El término se refiere, por supuesto, a aquello de lo que uno habla; lo que en su sentido más literal nos remite al chisme y al cotilleo. Quizá se podrá objetar que el típico miembro de la clse media no está chismorreando durante las veinticuatro horas del día, lo que sin duda es cierto; pero cuando Heidegger usa el término habladurías se refiere a una más amplia gama de fenómenos. Por ejemplo, fijémonos en la cuestión de la actualidad en los medios de comunicación; aquellos temas que ocupan las portadas en periódicos e informativos; aquello que determina gran parte de nuestras conversaciones o que, como mínimo, constituye el trasfondo, el decorado de nuestro paisaje social cotidiano. ¿Quién decide de qué se habla? ¿Quién determina la actualidad? En realidad, nadie. Exactamente, es imposible señalar un responsable último. Son los medios, los jefes de redacción y directores los que, en realidad sin conspirar para ello, pero sin querer evitarlo, acaban copiándose mutuamente en cuanto a los temas de portada, para no quedarse fuera de la actualidad. Se trata de un típico proceso de psicología de grupo, de conformidad, del sesgo colectivo en el juicio y en la toma de decisiones: el centro de atención del que quiere estar al día no es ni sus deseos ni sus intereses o preocupaciones; no confía en absoluto en su propio criterio. En realidad, si lo tiene, lo reprime. No hay más interés que saber encontrar aquello de lo que todo el mundo habla. 

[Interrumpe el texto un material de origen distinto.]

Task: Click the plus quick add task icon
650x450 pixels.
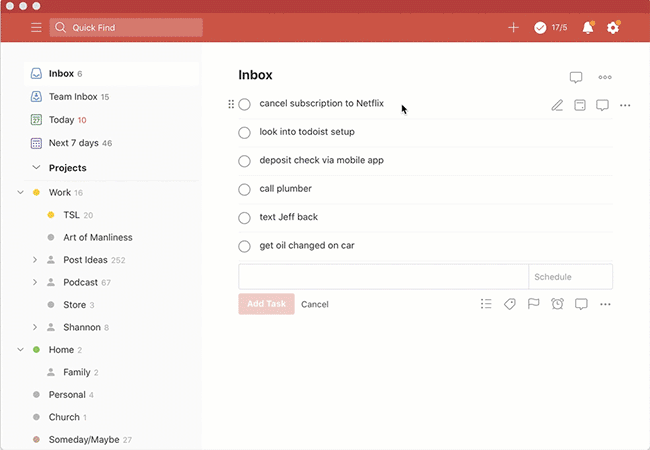Action: click(x=513, y=28)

Así, como no podía ser de otra manera, la actualidad resulta ser de lo más arbitrario. Su único interés es que, al parecer, le interesa a la gente. No se debe preguntar; sin embargo, por qué le interesa. En realidad, no hay ninguna razón para ello; en realidad, es posible que la noticia no tenga interés de por sí. Quizás el periodista que la propuso creía que interesante por alguna razón concreta. Pero, desde el momento en que la gente deje de prestarle interés, desaparecerá de la actualidad. No importa que el asunto siga abierto o tenga implicaciones que afecten a muchos; se abandona sin más. Porque las habladurías, diría Heidegger, se mueven por lo que él mismo llama la avidez de novedades. Si algo no tiene otro interés que ser nuevo o que ser lo que interesa, así impersonalmente, lo normal es que pronto deje de interesar: no le interesaba a nadie en particular desde el principio. Por esta falta de interés personal (el único verdadero), la actualidad se renueva constantemente y, por ello, todo lo originario se torna banal, como citábamos antes. 

Detengámonos solo un instante más en los engranajes de este mecanismo por el que se selecciona un tema potencialmente interesante para el público en general —aunque no interesa ni afecte a nadie en concreto—, se lanza a la actualidad y se abandona a los pocos días, sustituido por otro de parecidas características. Tal fenómeno fue estudiado indirectamente ya por Platón en La República, al indagar sobre la naturaleza del sistema democrático. Pero, en 2005, un filósofo estadounidense llamado Harry G. Frankfurt consiguió desentrañarlo magistralmente en un brevísimo escrito titulado On Bullshit, sobre la manipulación de la verdad. La raíz de la insatisfacción del hombre que vive en la medianía es que aprende a no amar la verdad y, en último término, a dejar de buscarla. Según Frankfurt, existen frases verdaderas, frases falsas y luego están las frases bullshit, palabra, de nuevo, difícil de traducir, pero próxima a la habladuría heideggeriana. En nuestro opinión, la mejor traducción es posiblemente gilipollez o chorrada, y, si al lector no le parece mal, usaremos alguno de estos términos tan expresivos. Las chorradas se profieren cuando uno habla sin prestar atención a lo verdadero, cuando uno busca no revelar u ocultar una verdad, sino simplemente causar una impresión en el que escucha, generalmente una impresión favorable, que busca su simpatía, su benevolencia.